Given text
[start]
Select Committee on Environmental Audit Minutes of Evidence


Memorandum submitted by the Royal Society for the Protection of Birds

SUMMARY

  1.  Although carbon offsetting is increasingly popular, it is a highly contentious area of climate change mitigation policy. Not only are there many types of offset of highly varying quality but there is dispute over whether they are effective in promoting the types of behavioural change needed to limit climate change. The RSPB thus welcomes the recent Government initiative to define criteria to bring greater clarity to the offset market and we are generally supportive of the criteria proposed, ie to recognise only internationally agreed credits.

  2.  We are, however, concerned that although some offsets deliver social or biodiversity co-benefits together with carbon savings, there is currently no way of recognising these benefits. Clearly, it would not be possible to claim extra carbon credit for projects that have more general sustainability benefits but explicit identification of such benefits would be advantageous in promoting projects that are environmentally benign over ones that are adequate solely in carbon terms—but might be damaging in terms of the broader environment. Currently, for example, the forestry-related credits recognised by Kyoto do not adequately discriminate between projects that have both carbon and biodiversity value and those that may save carbon but could harm wildlife, such as plantations of fast growing monocultures.

INTRODUCTION AND BACKGROUND: SOME PROS AND CONS OF OFFSETS

  3.  The RSPB is Europe's largest wildlife charity with over one million members. We manage one of the largest conservation estates in the UK with 196 nature reserves, covering more than 131,000 hectares. The RSPB is part of the BirdLife International partnership, a global alliance of independent national conservation organisations working in more than 100 countries worldwide.

  4.  The role of offsets in mitigating climate change is the most hotly disputed area of climate change policy, giving rise to fierce, often acrimonious disputes amongst those involved in the climate change debate. The RSPB's situation is typical of many other environmental and nature conservation organisations. On the one hand, many of our nature conservation activities, both in the UK and abroad, either sequester carbon dioxide or prevent the degradation of natural land, such as the felling of forests, and thereby avoid the generation of emissions. We are thus in a strong position to mitigate climate change by our conservation activities and hence to generate carbon credits from them, the proceeds of which could be used both for further mitigation and for nature conservation.
[end]
Request
Answer these questions from the RSPB memorandum:
1. Which proposed criterion for the offset market does the RSPB generally support?
2. How many nature reserves does the RSPB manage, and how large an area do they cover?
3. What example does the memorandum give of a project that may save carbon but could harm wildlife?

Supplied entries
[start]
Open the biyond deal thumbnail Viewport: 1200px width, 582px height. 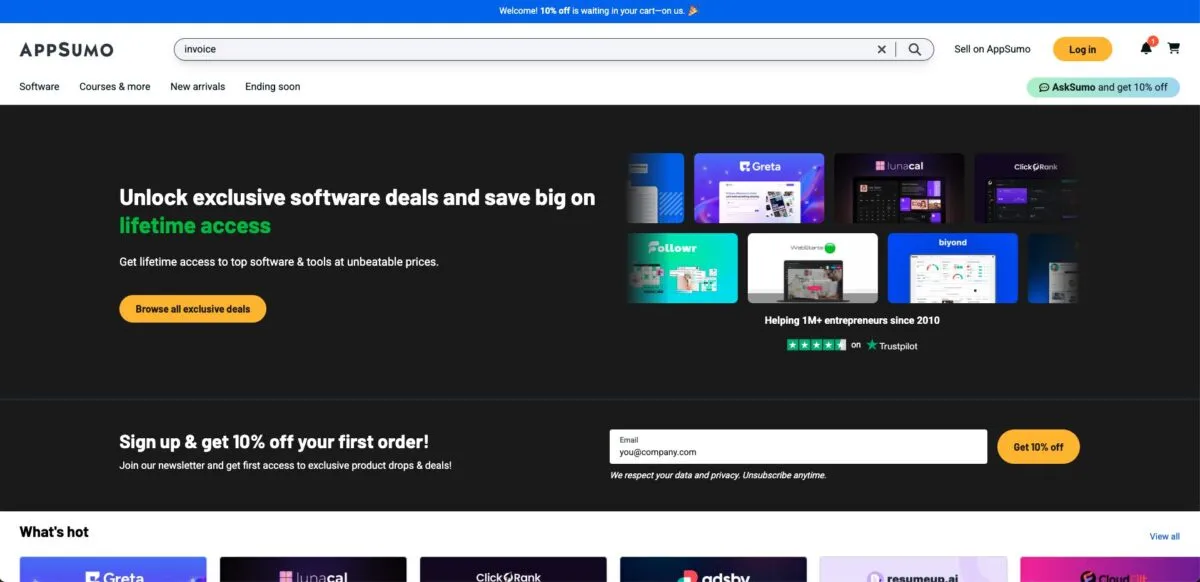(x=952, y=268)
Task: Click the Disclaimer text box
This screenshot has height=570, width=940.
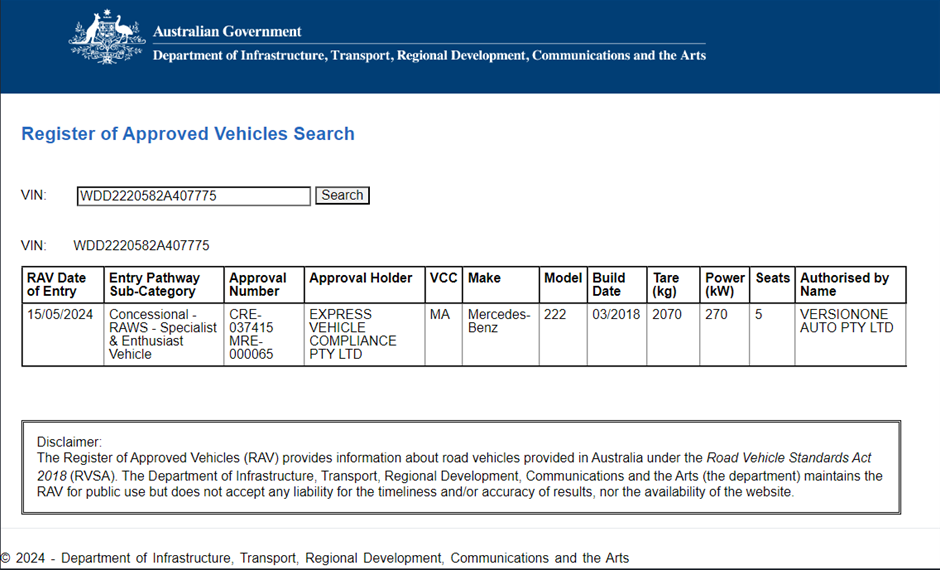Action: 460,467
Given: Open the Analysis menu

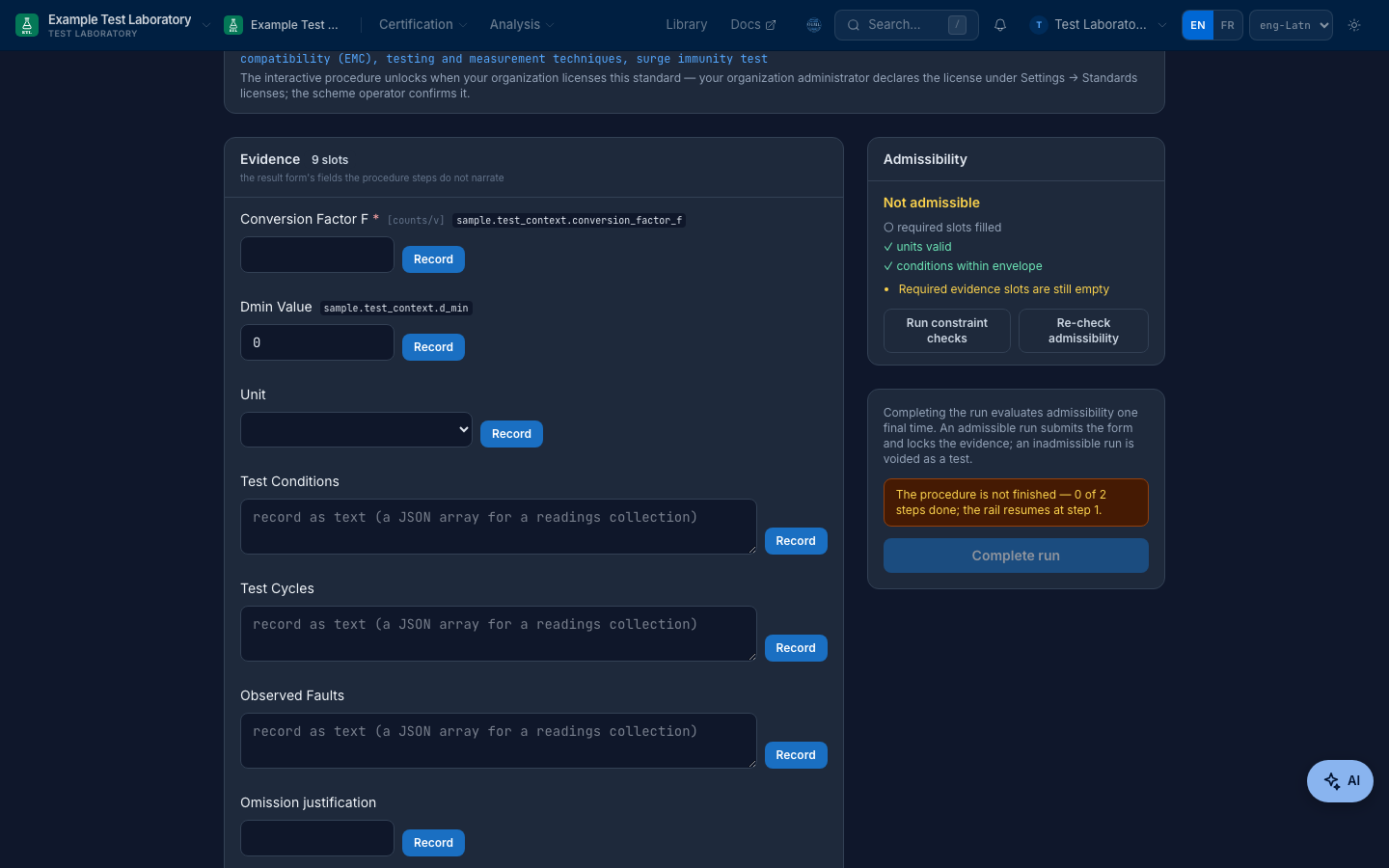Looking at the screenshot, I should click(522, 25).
[end]
Result below
1. Recognizing only internationally agreed credits.
2. 196 nature reserves, covering more than 131,000 hectares.
3. Plantations of fast growing monocultures.